Monday, February 19, 2018

Things To Know About Credit Repair Companies

By Joshua Cooper


When individuals have defaulted on credit card payments, car loans, home loans, medical payments and utilities, it can often result in negative marks on credit history. While this is the case, it is often possible to have a number of these marks removed. In some cases, an individual can achieve the same goal as that of credit repair companies. Whereas, when having identity theft issues, multiple listings for the same debt or false errors on a report, it can often be necessary to acquire the assistance of a company.

To understand how these companies work, one must first understand the definition of repair. Technically, when fixing a report, one must disrupt errors by filing a written dispute. In most cases, individuals can then deny these conflicts either online or through snail mail.

As a result, sometimes the only way a score can be raised is by removing any errors, falsehoods or multiple listings. While this is the case, in order to do so, individuals must often submit proof that the negative marks were created in error and not in relation to default on a loan or payment of a bill. After which, the agency will review the information and decide whether or not an adjustment can be made.

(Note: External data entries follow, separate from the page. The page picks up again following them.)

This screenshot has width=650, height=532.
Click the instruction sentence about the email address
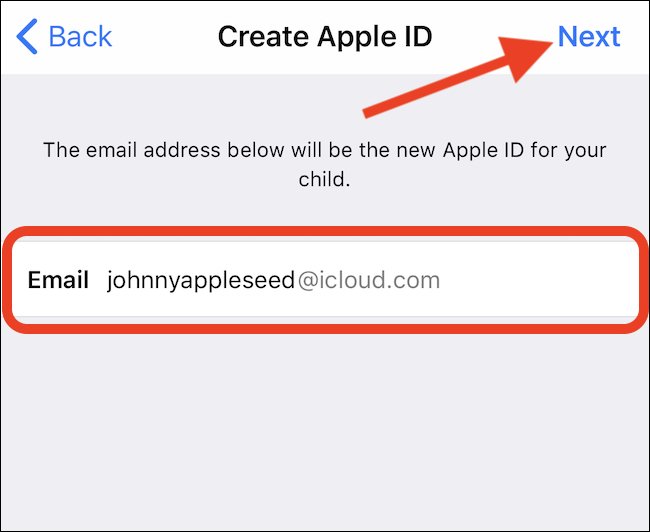tap(325, 165)
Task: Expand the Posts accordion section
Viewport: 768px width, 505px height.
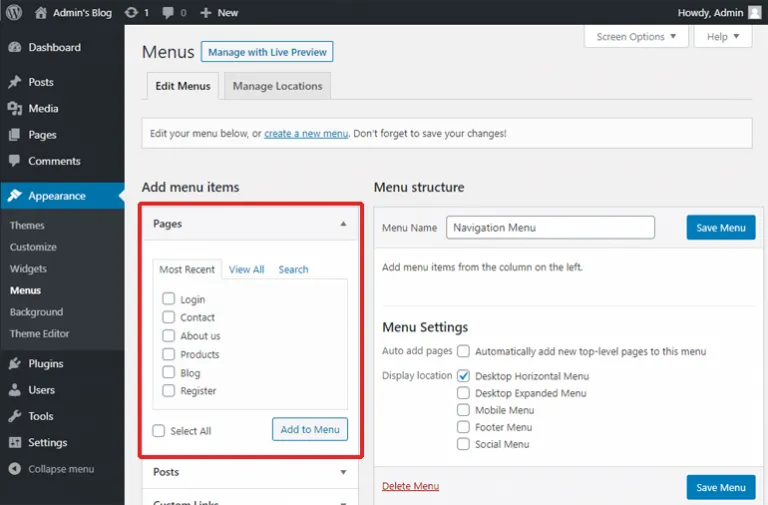Action: [250, 472]
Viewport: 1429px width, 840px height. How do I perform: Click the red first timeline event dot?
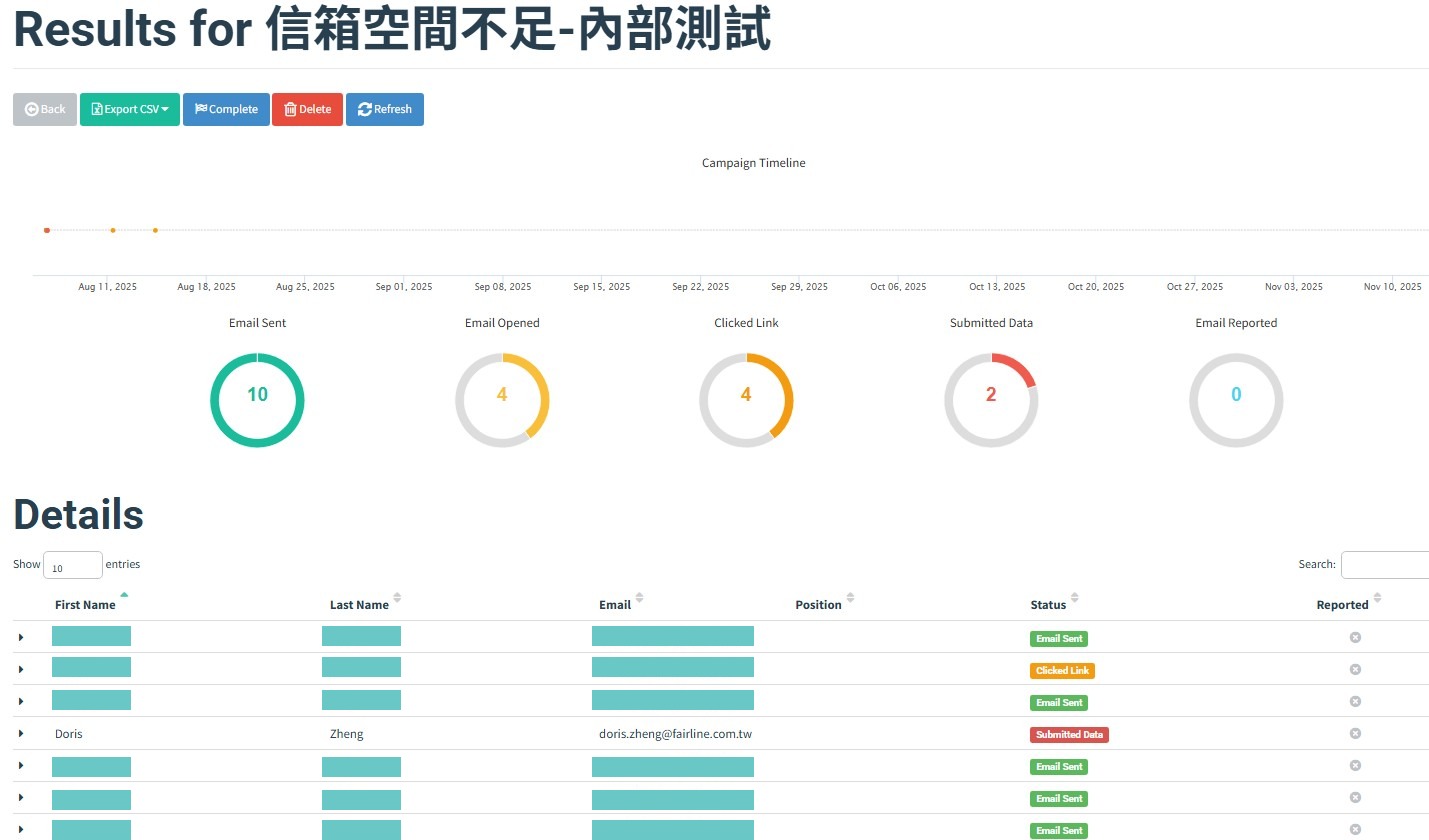coord(47,230)
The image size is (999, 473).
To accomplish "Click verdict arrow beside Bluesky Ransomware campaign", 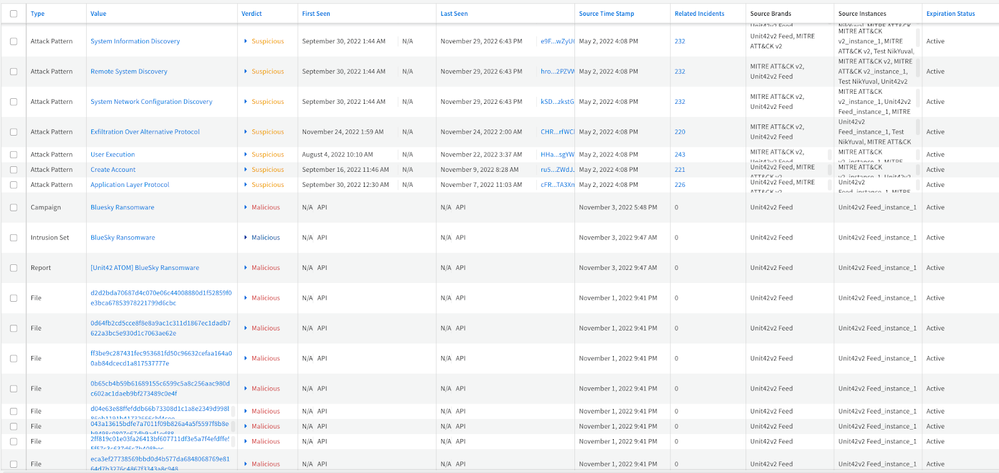I will pos(245,208).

It is often at this point, especially if an agency will not provide an adjustment that many contact a company for assistance. For, in most cases, companies can acquire more documentation and information related to false reporting, especially when dealing with cases of identity theft.

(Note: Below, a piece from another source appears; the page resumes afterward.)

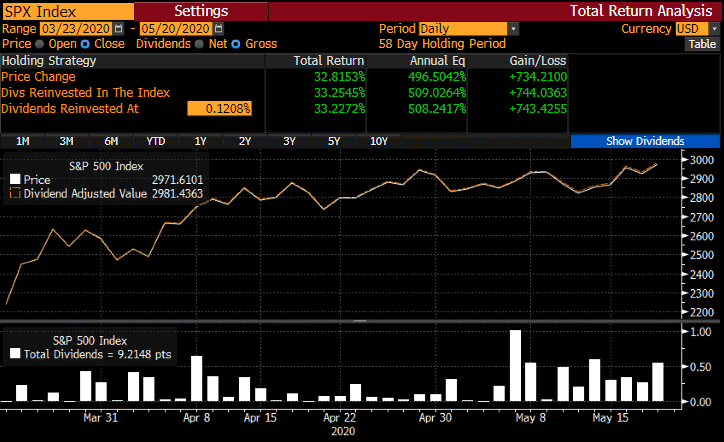The image size is (724, 442).
Task: Select the Close price radio button
Action: click(85, 45)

In many cases, these companies represent individuals whom have bad credit ratings which just want to repair and update scores. While this is the case, it can often be difficult when all information on a report is legitimate. While individuals and companies can often talk to creditors and make payment arrangements, there is no guarantee a creditor will remove negative remarks from a report.

At which point, individuals must find other ways to raise a score. In cases where there are actual errors, a dispute needs to be filed with the reporting agency. After which, once the individual has reviewed a report and confirmed that all other information is accurate, the agency will most likely request documentation which can prove the negative marks are in fact errors, along with an explanation as to why this is the case.

Even when an individual files a dispute, submits supporting documentation along with a valid explanation, it can still be difficult to get negative marks removed. For, unless there are multiple listings for the same debt by different creditors, identity theft or debt which has been paid off, it can often be difficult to see a rise in scores.

Basically, by running a free credit report, individuals can obtain enough information to assure the information stated is accurate. Which, if that is not the case and there are errors on a report due to activity one does not recognize, it can often take a long time to resolve the issues. For, in most cases, when this happens it is either due to identity theft or charges made to a card by someone other than the card holder whom had no idea the charges were made.